→ **TASK INSTRUCTIONS**: Give the count of lines in the entries that include "Listening", and write nothing besides it.

→ **MATERIAL PROVIDED**:

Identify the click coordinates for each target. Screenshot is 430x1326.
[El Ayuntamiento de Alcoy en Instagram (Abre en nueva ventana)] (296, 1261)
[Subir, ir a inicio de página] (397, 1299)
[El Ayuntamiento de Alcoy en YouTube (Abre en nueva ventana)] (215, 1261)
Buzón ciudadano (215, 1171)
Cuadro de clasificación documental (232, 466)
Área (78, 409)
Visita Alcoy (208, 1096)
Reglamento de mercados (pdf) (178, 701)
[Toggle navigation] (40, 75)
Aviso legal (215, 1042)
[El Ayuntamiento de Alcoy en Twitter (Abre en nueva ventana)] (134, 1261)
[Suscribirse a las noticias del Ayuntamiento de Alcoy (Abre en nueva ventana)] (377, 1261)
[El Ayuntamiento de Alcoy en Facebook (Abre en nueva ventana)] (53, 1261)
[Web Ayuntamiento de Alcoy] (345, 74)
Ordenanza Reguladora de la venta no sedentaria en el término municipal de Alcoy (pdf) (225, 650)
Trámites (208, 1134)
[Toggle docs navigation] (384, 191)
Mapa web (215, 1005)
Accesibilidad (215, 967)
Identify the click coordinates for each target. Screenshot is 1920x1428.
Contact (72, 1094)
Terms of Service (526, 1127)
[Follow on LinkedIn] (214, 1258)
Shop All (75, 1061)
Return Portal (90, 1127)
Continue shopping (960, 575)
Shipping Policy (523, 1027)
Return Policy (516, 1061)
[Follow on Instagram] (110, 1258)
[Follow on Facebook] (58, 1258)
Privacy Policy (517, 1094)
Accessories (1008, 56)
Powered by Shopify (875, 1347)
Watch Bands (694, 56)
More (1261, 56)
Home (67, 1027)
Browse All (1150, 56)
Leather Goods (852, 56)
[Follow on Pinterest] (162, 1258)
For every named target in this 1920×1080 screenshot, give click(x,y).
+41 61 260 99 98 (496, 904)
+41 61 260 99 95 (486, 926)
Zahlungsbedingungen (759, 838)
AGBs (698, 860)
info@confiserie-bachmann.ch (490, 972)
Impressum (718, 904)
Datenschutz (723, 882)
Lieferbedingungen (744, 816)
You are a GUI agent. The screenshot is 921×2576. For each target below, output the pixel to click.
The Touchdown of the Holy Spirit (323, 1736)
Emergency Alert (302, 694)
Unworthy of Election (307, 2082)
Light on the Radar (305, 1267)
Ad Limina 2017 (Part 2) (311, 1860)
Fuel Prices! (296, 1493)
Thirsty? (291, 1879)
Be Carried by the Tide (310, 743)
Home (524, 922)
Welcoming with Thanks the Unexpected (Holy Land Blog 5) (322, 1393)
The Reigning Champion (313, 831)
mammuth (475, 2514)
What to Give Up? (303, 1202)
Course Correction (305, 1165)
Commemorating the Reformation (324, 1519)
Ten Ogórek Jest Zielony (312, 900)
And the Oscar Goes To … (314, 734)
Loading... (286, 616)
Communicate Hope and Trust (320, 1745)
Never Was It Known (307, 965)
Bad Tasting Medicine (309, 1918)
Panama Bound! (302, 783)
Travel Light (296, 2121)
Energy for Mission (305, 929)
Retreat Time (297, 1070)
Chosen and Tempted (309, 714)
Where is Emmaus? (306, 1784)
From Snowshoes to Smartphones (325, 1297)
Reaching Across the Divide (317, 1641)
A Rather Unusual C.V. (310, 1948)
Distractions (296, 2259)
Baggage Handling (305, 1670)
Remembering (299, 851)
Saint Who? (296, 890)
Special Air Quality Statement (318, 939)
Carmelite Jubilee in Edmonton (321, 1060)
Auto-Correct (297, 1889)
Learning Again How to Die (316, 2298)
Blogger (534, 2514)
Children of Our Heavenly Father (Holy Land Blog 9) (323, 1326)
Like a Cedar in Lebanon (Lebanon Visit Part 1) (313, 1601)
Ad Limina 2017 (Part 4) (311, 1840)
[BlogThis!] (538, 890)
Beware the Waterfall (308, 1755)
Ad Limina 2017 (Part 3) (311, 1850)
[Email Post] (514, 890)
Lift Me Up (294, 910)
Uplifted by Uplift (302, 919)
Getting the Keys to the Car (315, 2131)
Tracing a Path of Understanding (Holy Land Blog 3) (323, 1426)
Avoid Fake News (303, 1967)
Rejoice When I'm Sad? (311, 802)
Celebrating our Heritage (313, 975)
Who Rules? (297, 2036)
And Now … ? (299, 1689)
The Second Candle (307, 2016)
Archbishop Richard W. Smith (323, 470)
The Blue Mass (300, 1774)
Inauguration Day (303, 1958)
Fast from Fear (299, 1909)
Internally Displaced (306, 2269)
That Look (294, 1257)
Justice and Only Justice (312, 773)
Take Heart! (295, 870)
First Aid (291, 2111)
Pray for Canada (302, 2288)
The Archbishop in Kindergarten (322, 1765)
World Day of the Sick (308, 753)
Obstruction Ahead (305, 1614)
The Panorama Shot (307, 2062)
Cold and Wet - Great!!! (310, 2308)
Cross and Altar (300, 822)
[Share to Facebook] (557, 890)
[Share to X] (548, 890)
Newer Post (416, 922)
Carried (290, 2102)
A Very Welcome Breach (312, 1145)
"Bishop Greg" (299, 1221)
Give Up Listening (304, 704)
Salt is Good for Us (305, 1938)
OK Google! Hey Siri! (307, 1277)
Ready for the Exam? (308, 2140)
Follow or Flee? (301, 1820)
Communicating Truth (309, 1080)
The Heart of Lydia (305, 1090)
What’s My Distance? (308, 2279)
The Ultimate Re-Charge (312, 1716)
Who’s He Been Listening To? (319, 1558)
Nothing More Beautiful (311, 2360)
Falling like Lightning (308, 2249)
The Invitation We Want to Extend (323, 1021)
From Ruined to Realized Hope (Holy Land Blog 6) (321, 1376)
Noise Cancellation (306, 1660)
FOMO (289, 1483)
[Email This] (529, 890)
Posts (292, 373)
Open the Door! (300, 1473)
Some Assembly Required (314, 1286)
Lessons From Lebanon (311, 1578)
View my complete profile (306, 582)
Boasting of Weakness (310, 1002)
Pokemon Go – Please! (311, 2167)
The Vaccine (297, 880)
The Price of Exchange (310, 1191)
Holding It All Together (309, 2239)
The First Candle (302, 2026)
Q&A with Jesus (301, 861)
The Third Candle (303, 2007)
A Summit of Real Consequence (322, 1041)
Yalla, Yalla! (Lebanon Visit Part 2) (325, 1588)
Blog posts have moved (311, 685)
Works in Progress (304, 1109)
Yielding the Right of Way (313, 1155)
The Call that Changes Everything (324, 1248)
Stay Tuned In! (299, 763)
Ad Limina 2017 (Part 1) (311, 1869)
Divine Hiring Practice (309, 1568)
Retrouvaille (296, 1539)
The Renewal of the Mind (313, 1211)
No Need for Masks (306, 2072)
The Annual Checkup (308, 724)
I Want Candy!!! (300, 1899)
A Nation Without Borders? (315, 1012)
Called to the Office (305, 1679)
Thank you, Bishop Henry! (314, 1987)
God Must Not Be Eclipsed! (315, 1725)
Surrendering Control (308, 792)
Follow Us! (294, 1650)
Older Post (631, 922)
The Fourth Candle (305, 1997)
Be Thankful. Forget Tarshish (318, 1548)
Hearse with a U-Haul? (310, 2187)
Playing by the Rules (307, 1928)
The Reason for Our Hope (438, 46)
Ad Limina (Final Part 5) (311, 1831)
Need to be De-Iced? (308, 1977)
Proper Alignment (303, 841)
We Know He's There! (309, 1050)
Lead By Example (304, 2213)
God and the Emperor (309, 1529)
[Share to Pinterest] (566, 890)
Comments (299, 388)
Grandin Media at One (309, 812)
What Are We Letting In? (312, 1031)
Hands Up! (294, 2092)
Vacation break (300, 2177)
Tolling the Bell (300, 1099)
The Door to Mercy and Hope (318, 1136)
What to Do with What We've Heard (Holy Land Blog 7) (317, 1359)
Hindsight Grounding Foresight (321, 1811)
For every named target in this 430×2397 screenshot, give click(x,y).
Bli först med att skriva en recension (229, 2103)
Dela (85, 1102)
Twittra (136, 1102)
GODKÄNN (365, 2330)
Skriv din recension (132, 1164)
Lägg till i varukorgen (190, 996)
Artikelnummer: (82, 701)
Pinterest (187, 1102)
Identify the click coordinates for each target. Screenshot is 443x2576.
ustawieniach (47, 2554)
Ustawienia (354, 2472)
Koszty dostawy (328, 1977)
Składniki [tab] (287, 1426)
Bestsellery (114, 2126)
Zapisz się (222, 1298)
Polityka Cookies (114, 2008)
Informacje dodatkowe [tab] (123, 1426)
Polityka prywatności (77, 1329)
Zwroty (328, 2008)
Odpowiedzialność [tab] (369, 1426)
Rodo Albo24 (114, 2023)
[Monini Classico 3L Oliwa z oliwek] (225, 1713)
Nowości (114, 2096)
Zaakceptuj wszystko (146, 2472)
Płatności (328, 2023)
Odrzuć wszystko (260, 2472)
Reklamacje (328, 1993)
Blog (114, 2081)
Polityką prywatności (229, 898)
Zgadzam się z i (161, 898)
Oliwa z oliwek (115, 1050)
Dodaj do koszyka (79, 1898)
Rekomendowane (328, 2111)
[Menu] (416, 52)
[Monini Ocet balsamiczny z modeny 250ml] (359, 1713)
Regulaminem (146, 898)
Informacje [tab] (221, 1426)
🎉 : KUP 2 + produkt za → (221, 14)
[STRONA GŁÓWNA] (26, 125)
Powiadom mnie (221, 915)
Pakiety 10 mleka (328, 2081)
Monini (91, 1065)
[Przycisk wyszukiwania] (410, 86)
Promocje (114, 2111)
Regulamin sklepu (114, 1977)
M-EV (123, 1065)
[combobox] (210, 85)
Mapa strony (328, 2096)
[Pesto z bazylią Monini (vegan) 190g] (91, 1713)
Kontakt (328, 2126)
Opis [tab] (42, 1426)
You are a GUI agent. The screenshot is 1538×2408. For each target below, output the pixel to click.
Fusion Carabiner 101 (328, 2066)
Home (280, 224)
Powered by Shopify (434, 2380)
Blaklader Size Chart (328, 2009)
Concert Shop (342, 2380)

→ **RESPONSE AREA**: 2